A casa de Miguel Torga e do vizinho padre Avelino – em São Martinho de Anta, estas duas casas construiram uma amizade para a vida dado que juntaram dois vizinhos que caldearam os dias e os anos em conversas hoje expressas na obra do autor.

A casa branca onde nasceu Miguel Torga confina com a do padre Avelino em São Martinho de Anta, município de Sabrosa

Romance de Miguel Torga

Ora pois: foi tal qual como vos digo.

Minha mãe, certo dia, pôs a questão assim:

  • ou Ela, ou eu!

E ficou resolvido que no dia doze

minha mãe parisse,

e pariu!

*

Pariu e ninguém se opôs! Ninguém!

Como se fosse um feito glorioso

parir assim alguém, tão nu, tão desgraçado!

Por mim,

ainda disse que não!

Mas o seu Anjo da Guarda

era forte e tenebroso…

E aquele frágil cordão

deixou de ser o meu Pão,

o meu Vinho

e a paz eterna do meu coração

mesquinho!

*

Deixou de ser o silêncio

delicado e agradecido

dos meus instintos menores

Deixou se ser o Norte daquele lago

onde boiava o meu corpo

sem alegria e sem dores

Deixou se ser aquela verdadeira

e sagrada ignorância do meu nome

que Satanaz me disse, quando disse:

  • Respira e come, respira e come, Animal!

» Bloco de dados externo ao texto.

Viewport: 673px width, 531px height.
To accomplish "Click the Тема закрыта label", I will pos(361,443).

(A voz de Satanás já nesse tempo

era humana e natural…)

*

Deixou de ser o mundo e foi um outro!

Foi a inocência perdida

e a minha voz acordada…

Foi a fome, a peste e a guerra!

Foi a terra

sem mais nada!

in O Outro Livro de Job de Miguel Torga

Busto de Miguel Torga ao lado da raiz do negrilho que imortalizou na sua escrita

Miguel Torga e o amigo Padre Avelino

Miguel Torga, pseudónimo de Adolfo Correia da Rocha, nasceu em São Martinho de Anta e tornou-se um dos grandes escritores portugueses do século XX. A sua obra reflete a ligação profunda à terra e à cultura transmontana, destacando-se livros como Contos da Montanha, Bichos e A Criação do Mundo.

O Padre Avelino Silva, vizinho e companheiro de caça de Torga, recordava-o como um homem solitário, íntegro e duro, lamentando que nunca tenha recebido o Prémio Nobel da Literatura. Apesar de viver em Coimbra, Torga visitava frequentemente a sua terra natal, onde nem sempre foi bem compreendido pelos habitante.

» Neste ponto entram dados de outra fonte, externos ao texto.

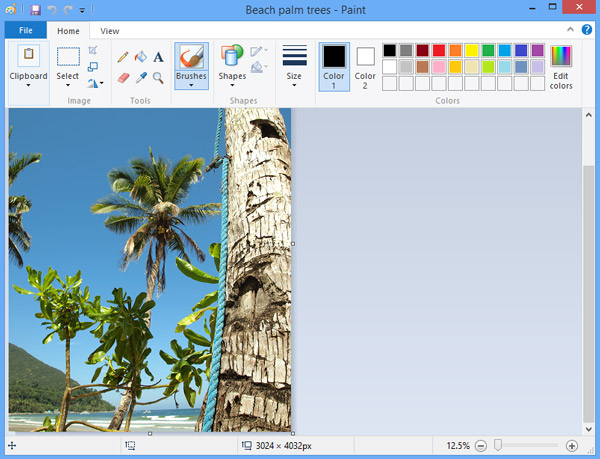
Task: Open Paint Help question mark icon
Action: 587,30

Miguel Torga e o Padre Avelino Silva tinham uma relação de respeito e amizade, apesar das diferenças de pensamento. O padre Avelino, vizinho e companheiro de caça do escritor em São Martinho de Anta, recordava-o como um homem solitário, íntegro e duro, lamentando que nunca tenha recebido o Prémio Nobel da Literatura.

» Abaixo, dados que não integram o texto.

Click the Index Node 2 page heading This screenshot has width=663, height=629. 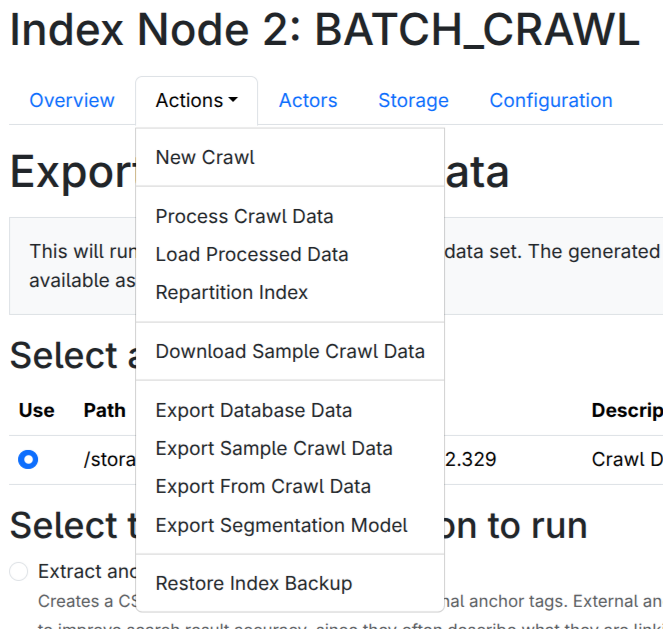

Apesar de Torga ter uma relação difícil com a religião e com Deus, o padre Avelino era um dos seus amigos mais próximos. Em conversas sobre fé, Torga chegou a dizer ao padre: “O senhor é um cristão profissional, eu sou um cristão livre”, refletindo a sua postura independente. Durante uma caçada, Torga deixou escapar uma perdiz porque estava concentrado em terminar um poema que há anos procurava concluir.

O padre Avelino reconhecia que Torga era um crente que não soube conviver bem com o silêncio de Deus, o que se refletia na sua obra e na sua vida.